What Mr. Kolikoff was inaptly referring to was the petitioner’s “contention  that the courts below erred in not finding that the burden of proof was on respondents to show that an examination [of ‘whether such position, as then constituted, is properly classified in the exempt class,’ Civil Service Law, § 41(2), after a vacancy occurs in a position in the exempt class] was not practicable.” Id. at 502.
Grossman v. Rankin is not an eminent domain proceeding. Grossman is inapposite because not only is it a mandamus case, but the party bearing the burden of proof in Grossman was the one asserting the affirmative of an issue.
Indeed, an eminent domain proceeding is not a unilateral challenge initiated by a property owner or in the nature of mandamus (concerning valuation). The arbitrary and capricious standard does not apply to valuation in eminent domain proceedings. Anyone who posits otherwise simply does not understand the basics of the New York Eminent Domain Procedure Law.
The Law in New York is well established that a condemnation proceeding is not a private litigation. “There is a constitutional mandate upon the Court to give just and fair compensation for the property taken. This means just to the claimant and just to the people who are required to pay for it.” Yaphank Dev. Co. Inc. v County of Suffolk, 203 AD2d 280 (2d Dept 1994); see also Matter of State of New York (KKS Props., LLC), 119 AD3d 1033 (3d Dept 2014); Matter of Staten Island Bluebelt, 108 AD3d 773 (2d Dept 2013); Frank Micali Cadillac-Oldsmobile Inc. v State of New York, 104 AD2d 477 (2d Dept 1984); Matter of City of New York (Grantwood Retention), 33 Misc.3d 586 (Sup. Ct. Richmond County 2011) (Saitta, J.).
I hope that Mr. Kolikoff is aware that “the [condemnor] has an independent obligation to pay just compensation and, in connection therewith, to present its own appraisal of the property’s highest use and value.” Chase Manhattan Bank, N.A. v. State, 103 A.D.2d 211, 221 (2d Dep’t 1984) (citations omitted). Or, as the Honorable Thomas A. Dickerson more aptly wrote in Matter of Village of Irvington v.
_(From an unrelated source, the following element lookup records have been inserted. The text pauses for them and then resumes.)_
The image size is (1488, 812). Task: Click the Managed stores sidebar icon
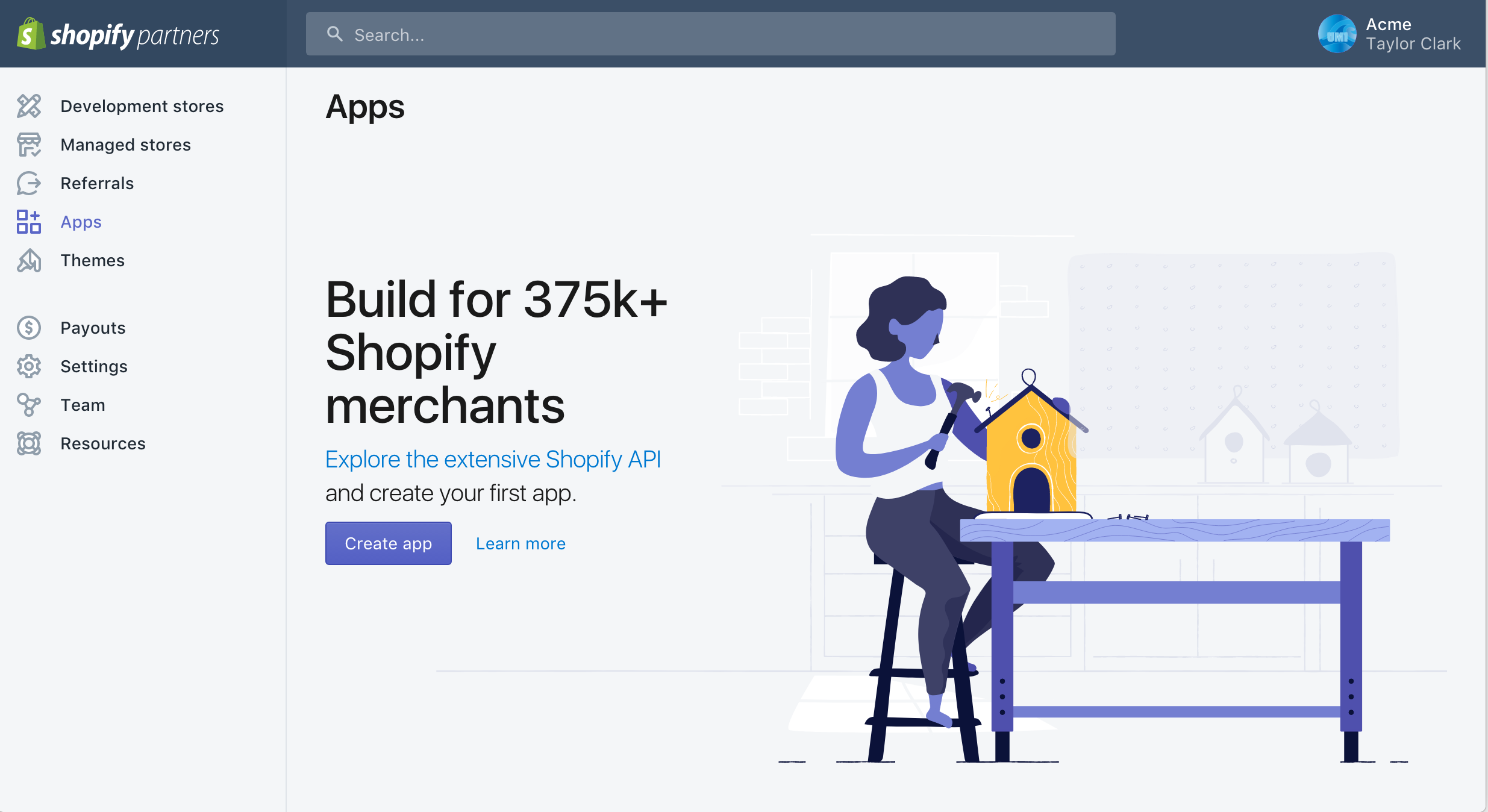coord(29,144)
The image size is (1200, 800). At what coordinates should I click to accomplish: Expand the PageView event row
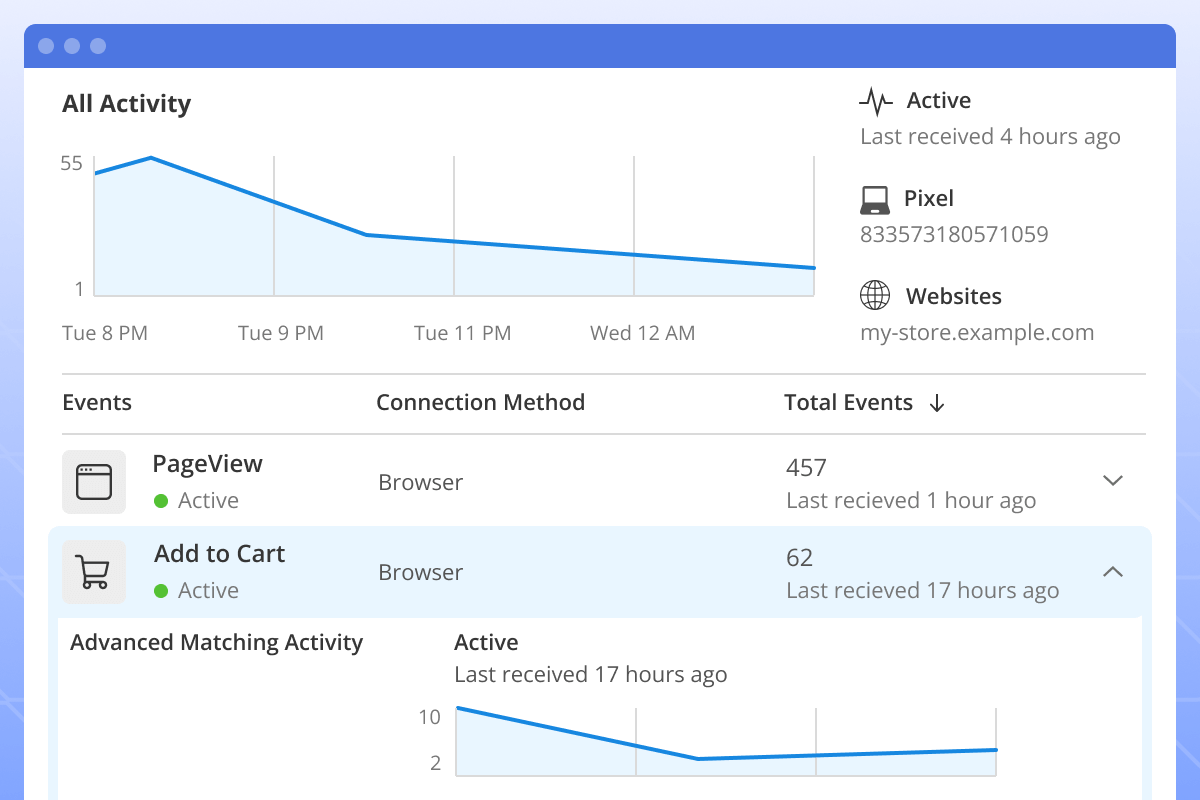pos(1113,481)
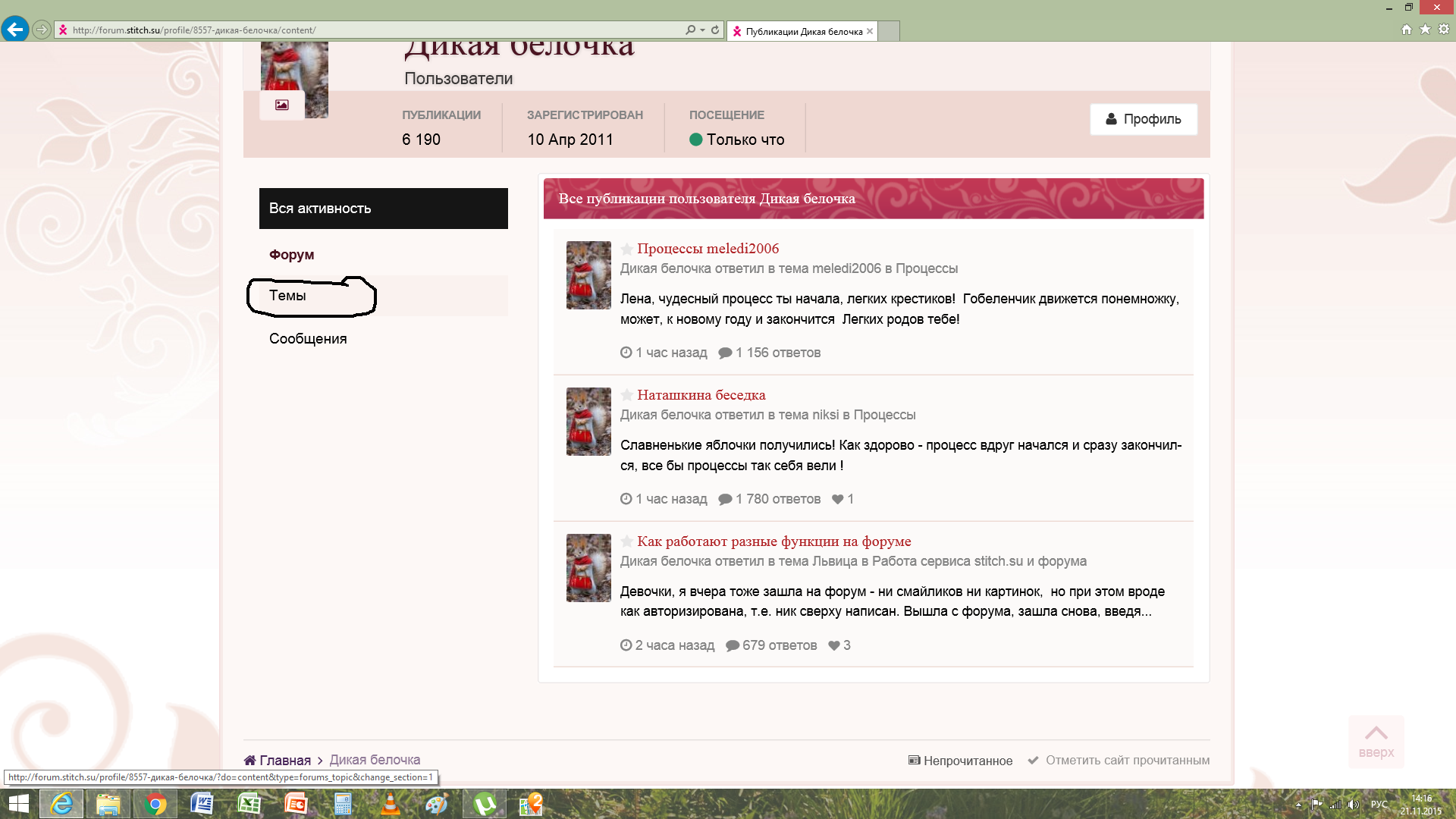Toggle the star next to Как работают разные функции
Viewport: 1456px width, 819px height.
[x=627, y=541]
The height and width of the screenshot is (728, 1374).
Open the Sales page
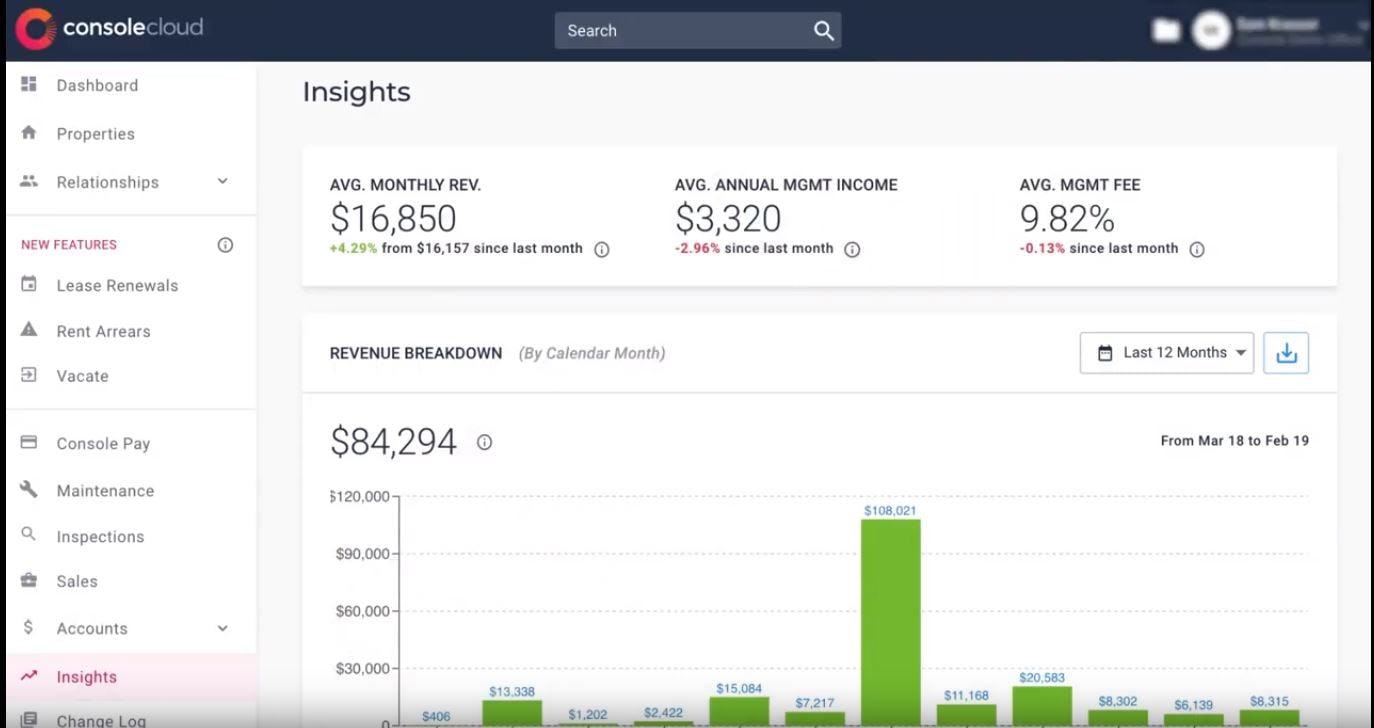point(78,581)
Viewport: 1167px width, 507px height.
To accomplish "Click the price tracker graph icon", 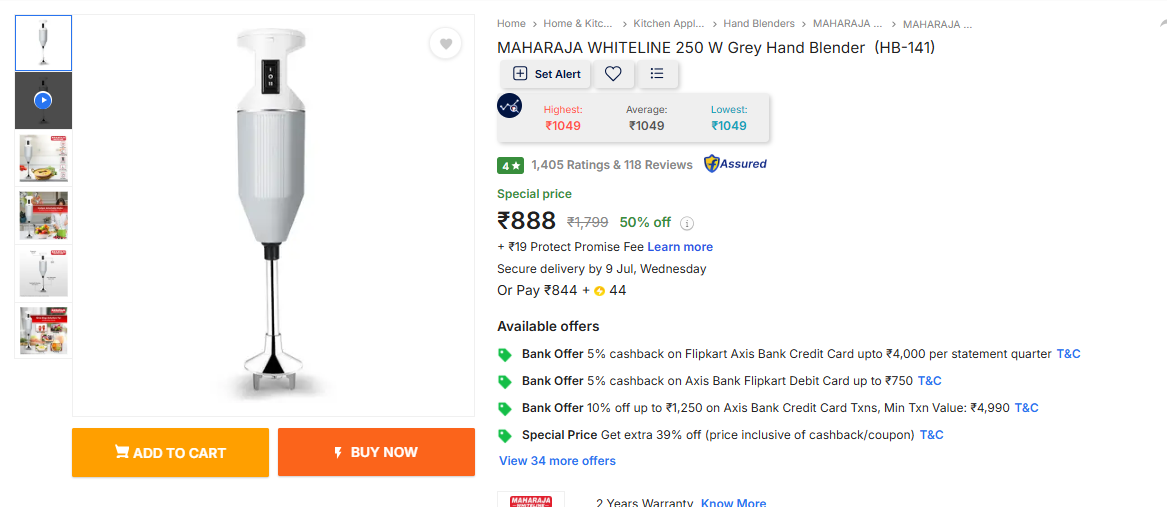I will click(510, 105).
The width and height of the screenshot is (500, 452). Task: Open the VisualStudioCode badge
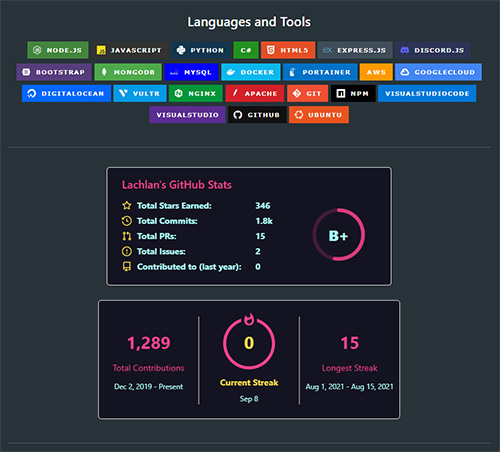tap(427, 93)
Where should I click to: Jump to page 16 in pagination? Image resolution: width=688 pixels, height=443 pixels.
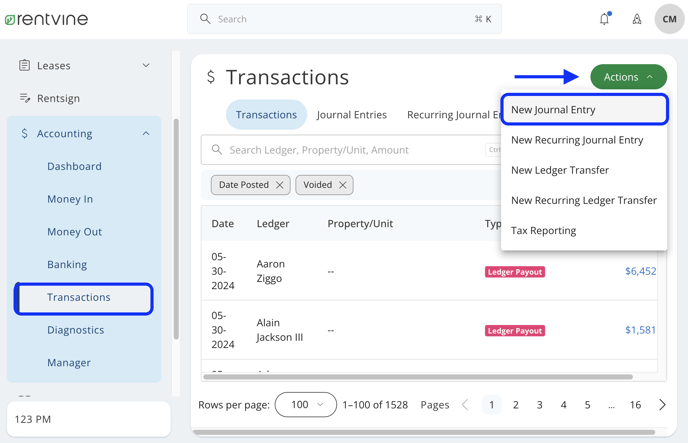tap(635, 405)
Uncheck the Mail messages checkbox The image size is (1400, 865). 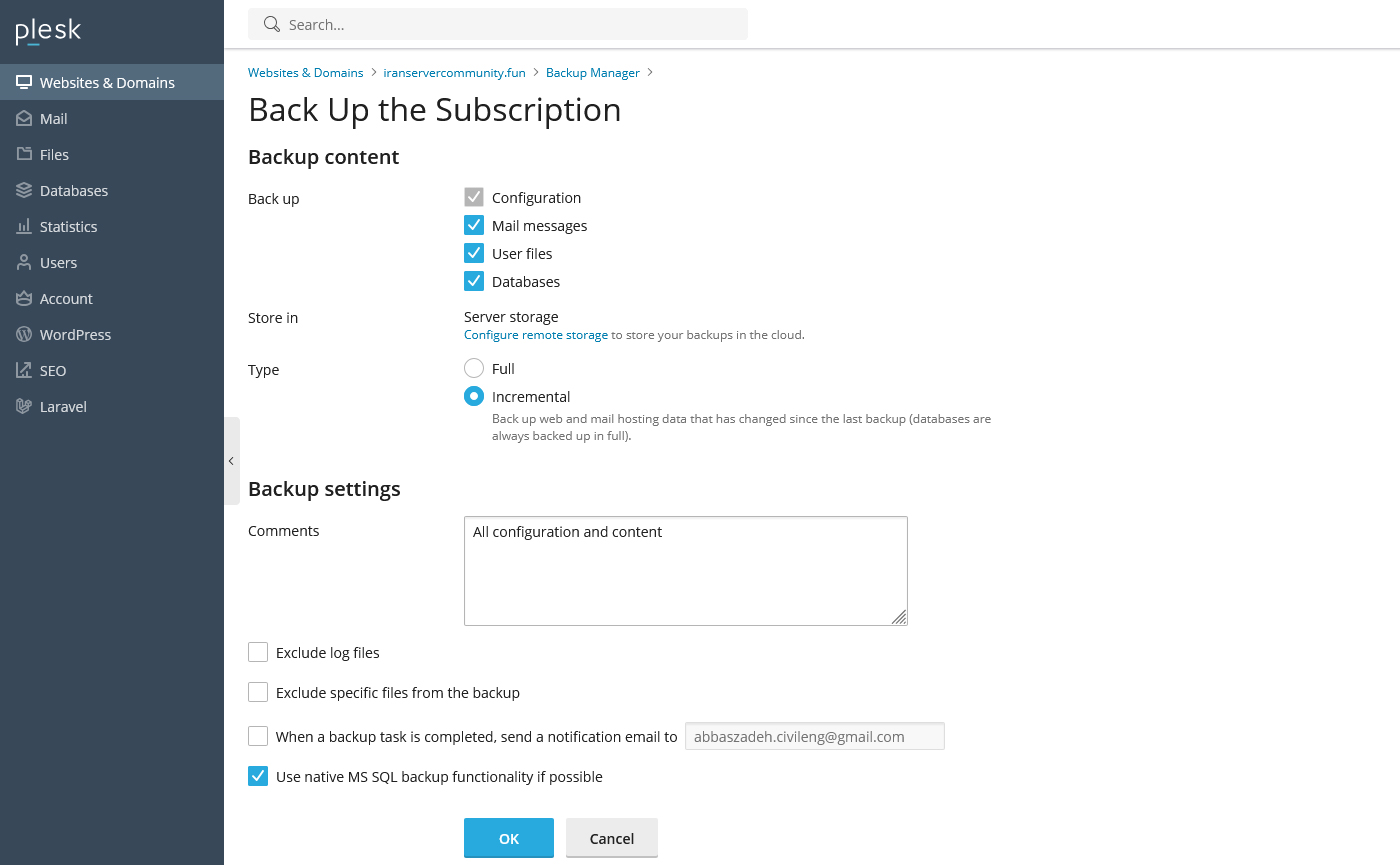click(474, 226)
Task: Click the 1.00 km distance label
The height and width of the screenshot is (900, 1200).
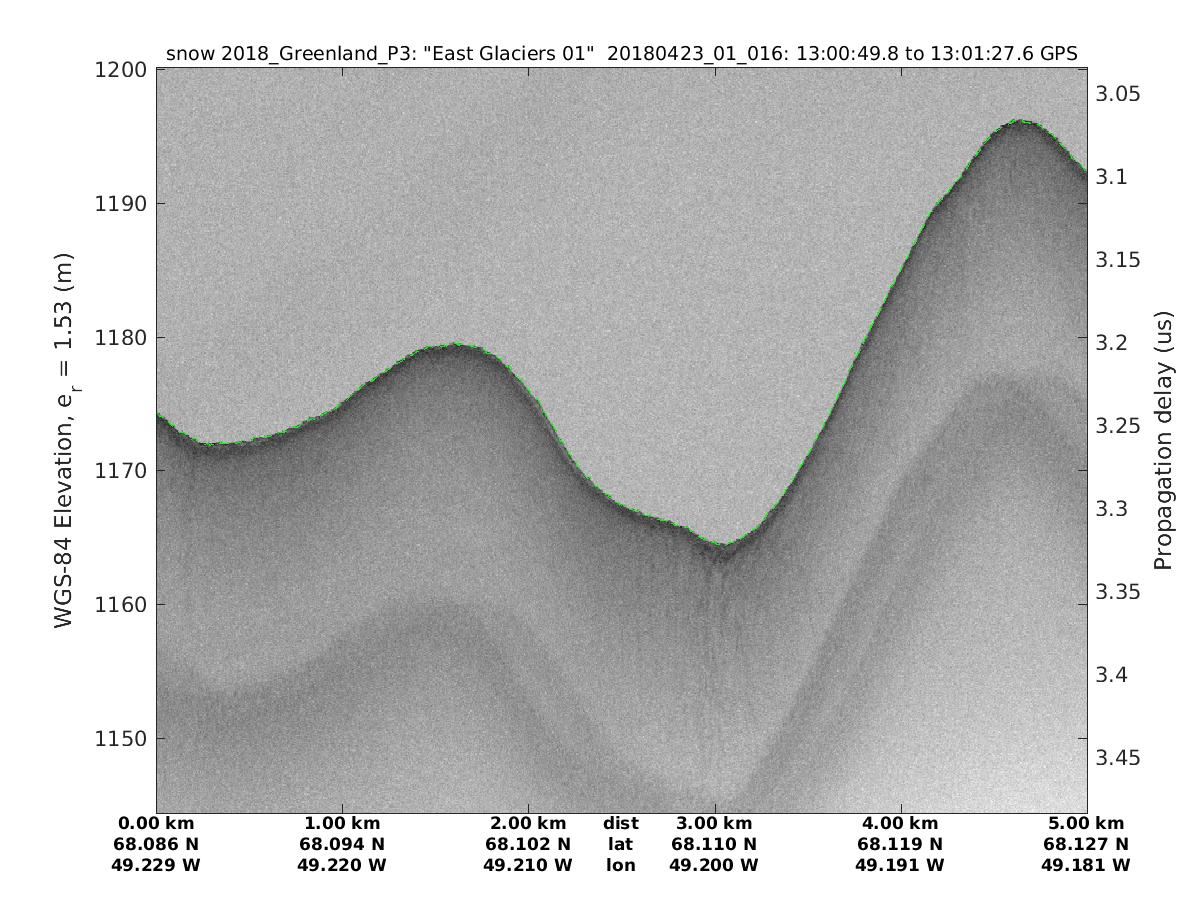Action: tap(342, 824)
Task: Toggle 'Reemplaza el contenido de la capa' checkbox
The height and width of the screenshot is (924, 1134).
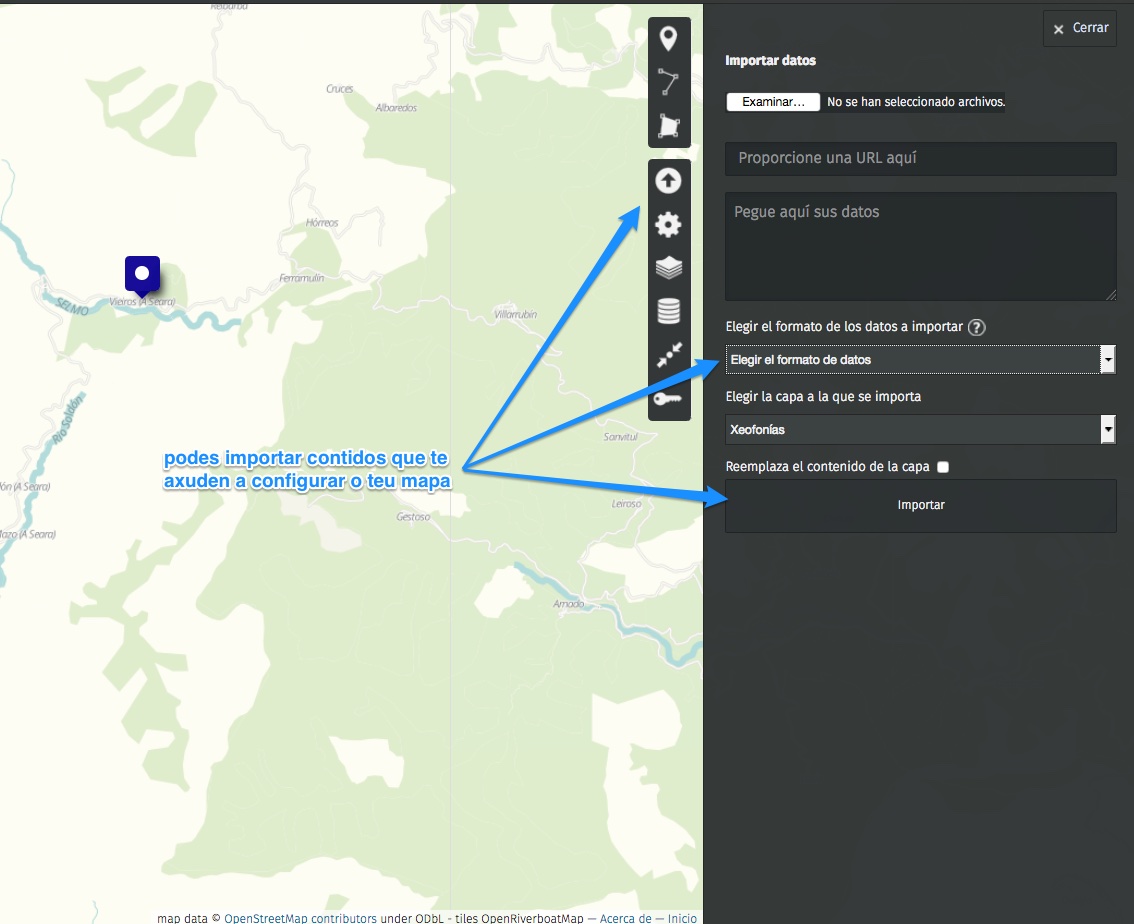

Sokolik, “There is no presumption of value and it is the court that has the burden to assure that just compensation is paid.” 13 Misc.3d 1220(A) (Sup. Ct. Westchester County 2006) (citation omitted).
I welcome fair comment and discussion to my articles, but these letters are the product of a personal animus and are so clearly erroneous.